Delayed Notification Delivery
Incident Report for PagerDuty
Postmortem

Summary

On July 18, 2019, from 15:25 UTC to 16:43 UTC, PagerDuty experienced a delay in its ability to deliver 24.4% of notifications within our SLA. During this time, no events or notifications were dropped and the longest delay was 9 minutes beyond SLA.

What Happened?

At 15:25 UTC two nodes of our distributed storage system responsible for notification delivery stopped responding to requests due to performing excessive garbage collection that completely halted the storage system application. Due to this, our system relying on this datastore experienced problems communicating to the entire cluster, which resulted in a delay in processing notifications.

At the time of the notification delay, fraudulent use of PagerDuty’s functionality to send out test notifications was discovered. To mitigate its impact on legitimate notifications, the ability to send out test notifications was temporarily disabled for all customers.

While rolling out the changes to block fraudulent IP addresses and disabling the test notification functionality, the affected nodes of the storage systems recovered and subsequently, our notification subsystem caught up fully.

What Are We Doing About This?

We are actively working on improving the Java Virtual Machine configuration of the affected system so the storage application is not impacted as severely. In addition, we have started work on migrating the storage system to a better topology, which will reduce the impact on individual nodes slowing down the entire cluster.

We would like to express our sincere regret for the service degradation. For any questions, comments, or concerns, please contact us at support@pagerduty.com.

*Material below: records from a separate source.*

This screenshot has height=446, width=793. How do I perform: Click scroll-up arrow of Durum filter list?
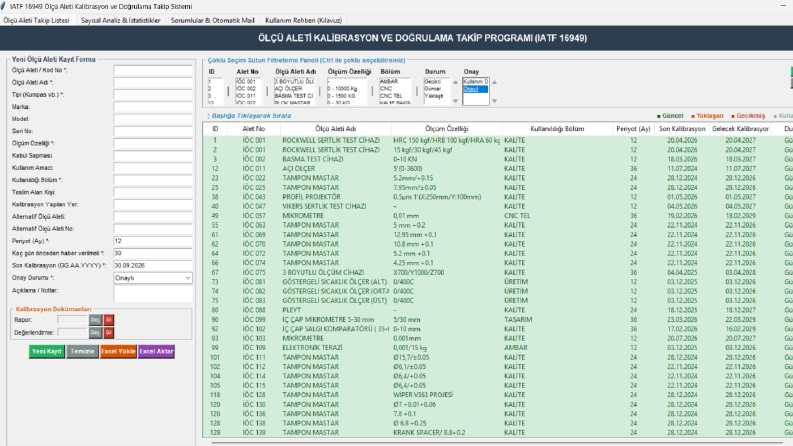click(455, 82)
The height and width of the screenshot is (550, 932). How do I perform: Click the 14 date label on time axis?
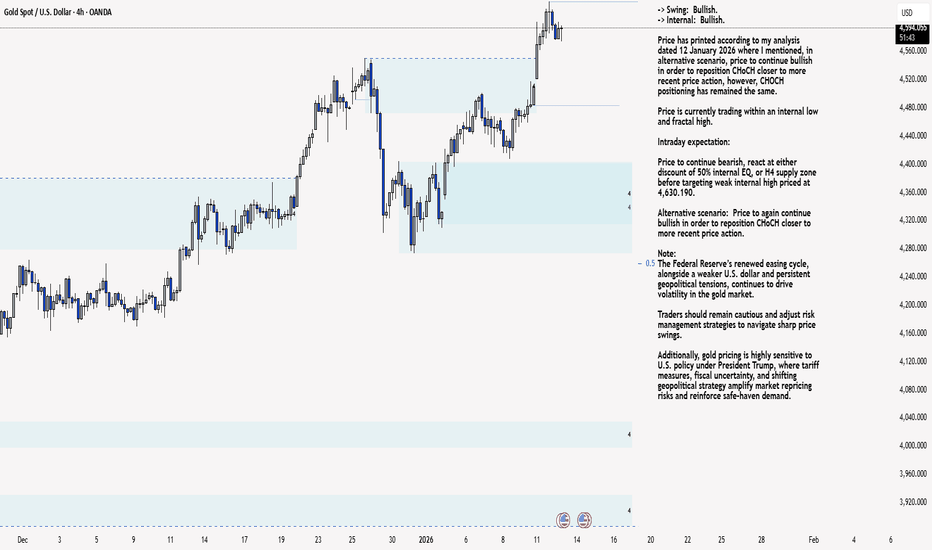point(579,539)
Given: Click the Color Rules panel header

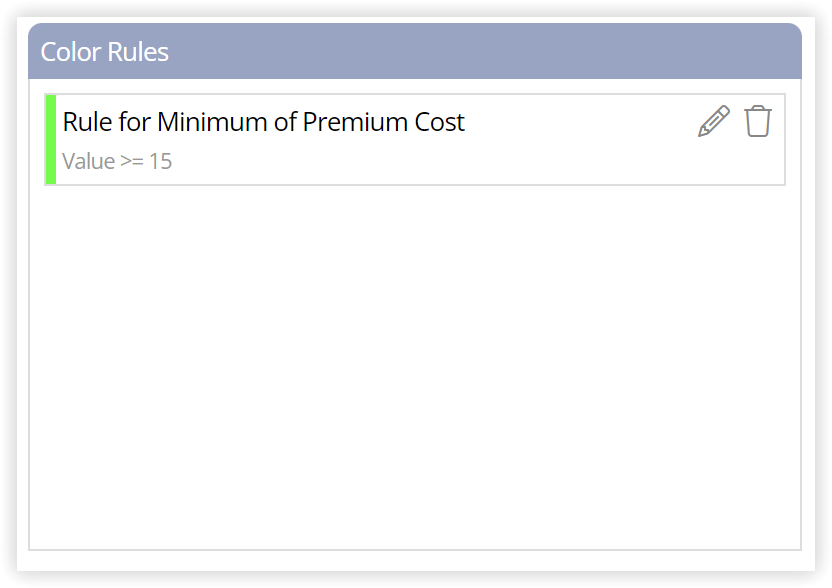Looking at the screenshot, I should (x=415, y=51).
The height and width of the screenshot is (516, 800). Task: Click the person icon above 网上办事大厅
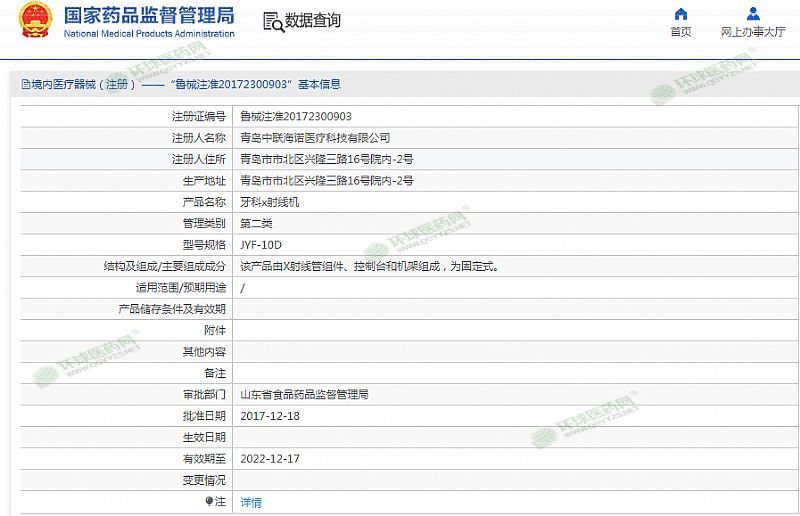point(754,13)
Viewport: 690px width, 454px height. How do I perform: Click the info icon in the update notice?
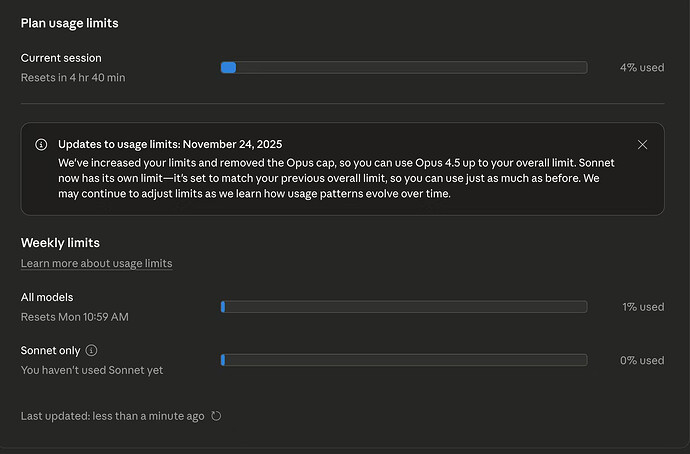41,145
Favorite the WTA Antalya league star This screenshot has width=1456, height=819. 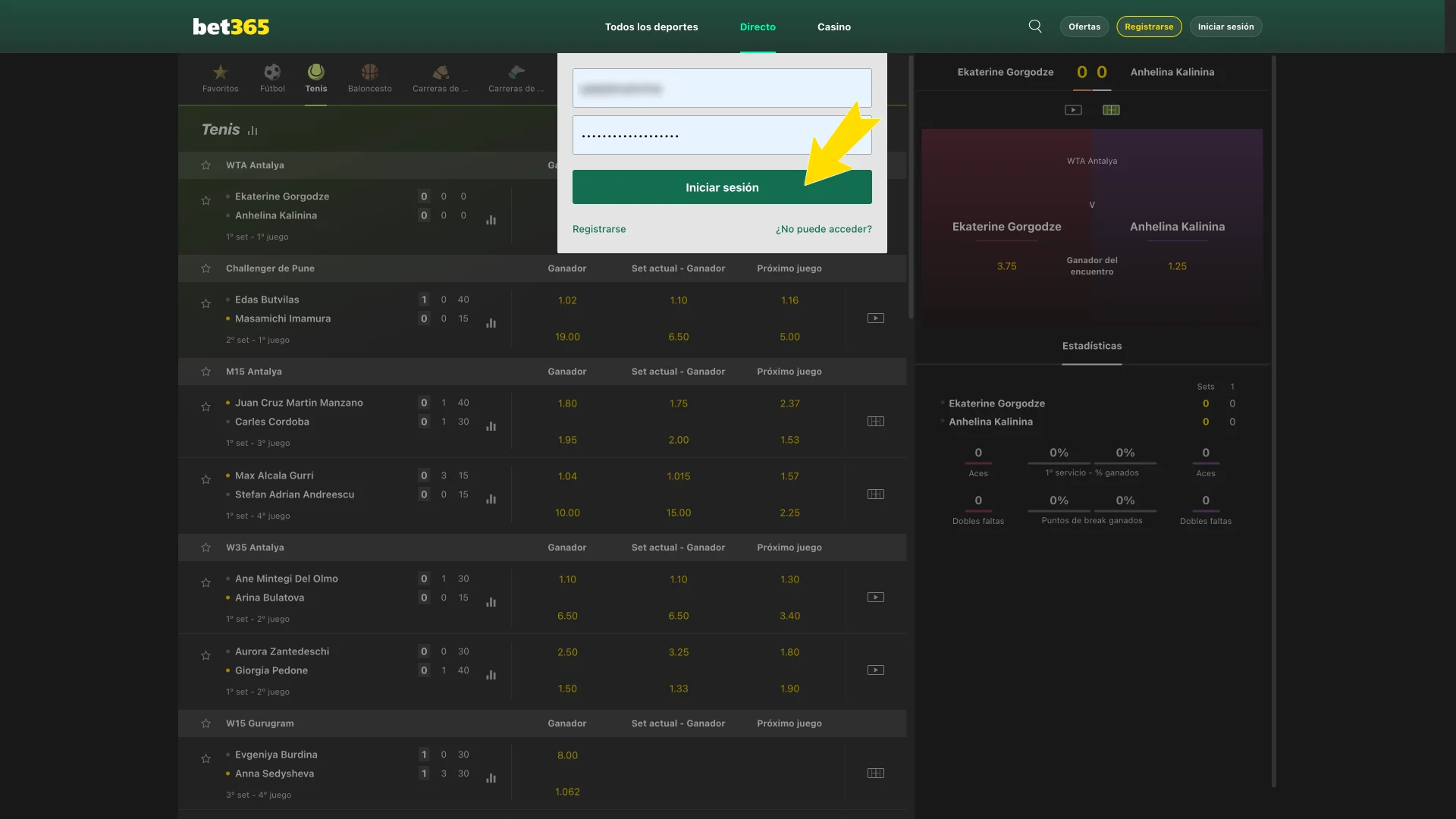pos(206,165)
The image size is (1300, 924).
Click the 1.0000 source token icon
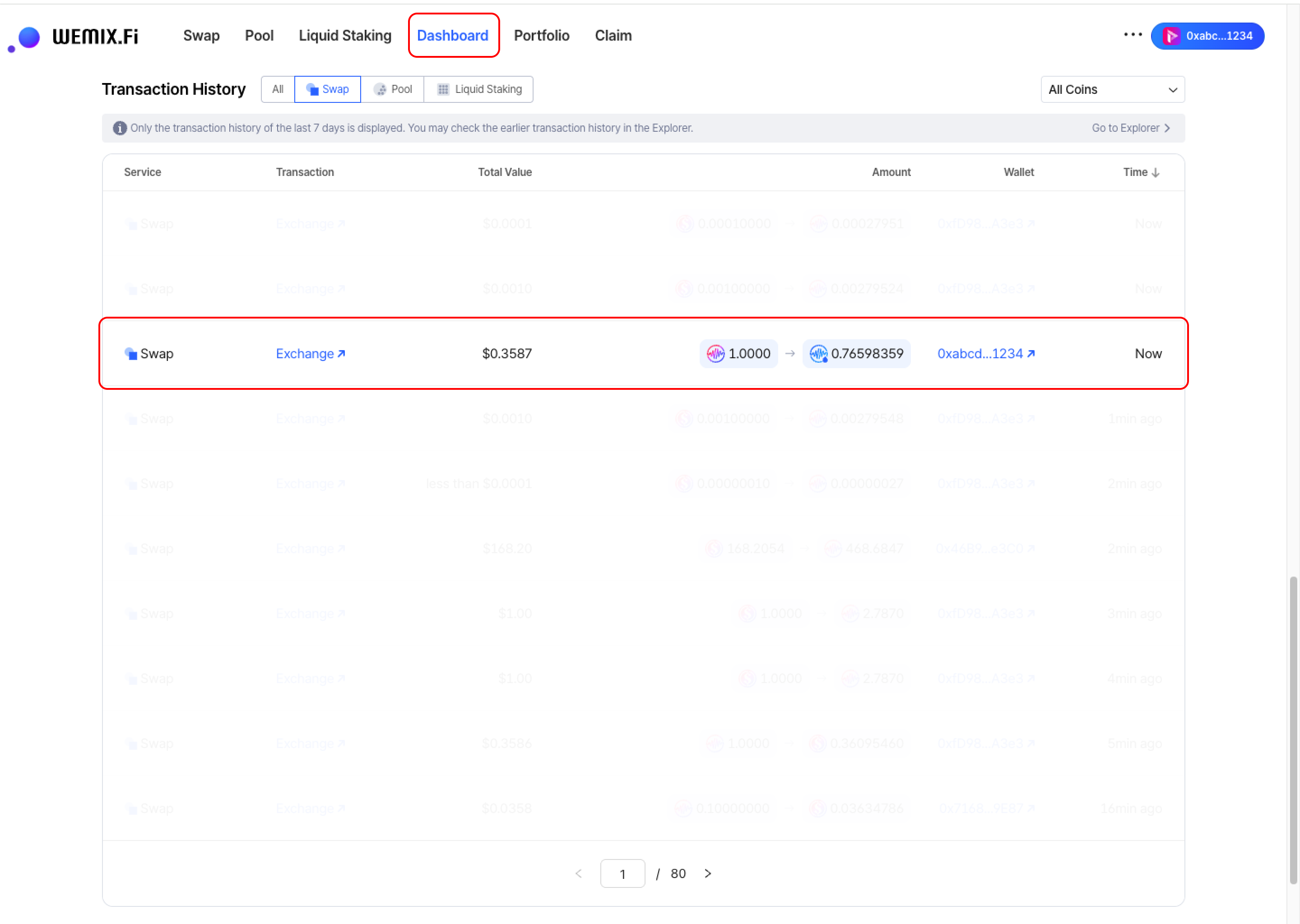715,353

Posted 29 days ago. Jul 25, 2019 - 16:11 UTC

Resolved
We have now fully recovered from issues with notification delivery.
Posted about 1 month ago. Jul 18, 2019 - 16:37 UTC
Monitoring
Engineering has identified the issue, and has deployed a fix to remediate delayed notification delivery. We are currently monitoring for signs of recovery.
Posted about 1 month ago. Jul 18, 2019 - 16:31 UTC
Investigating
We are currently experiencing an issue with delayed notification delivery. Engineering is actively investigating.
Posted about 1 month ago. Jul 18, 2019 - 16:11 UTC
This incident affected: Notification Delivery.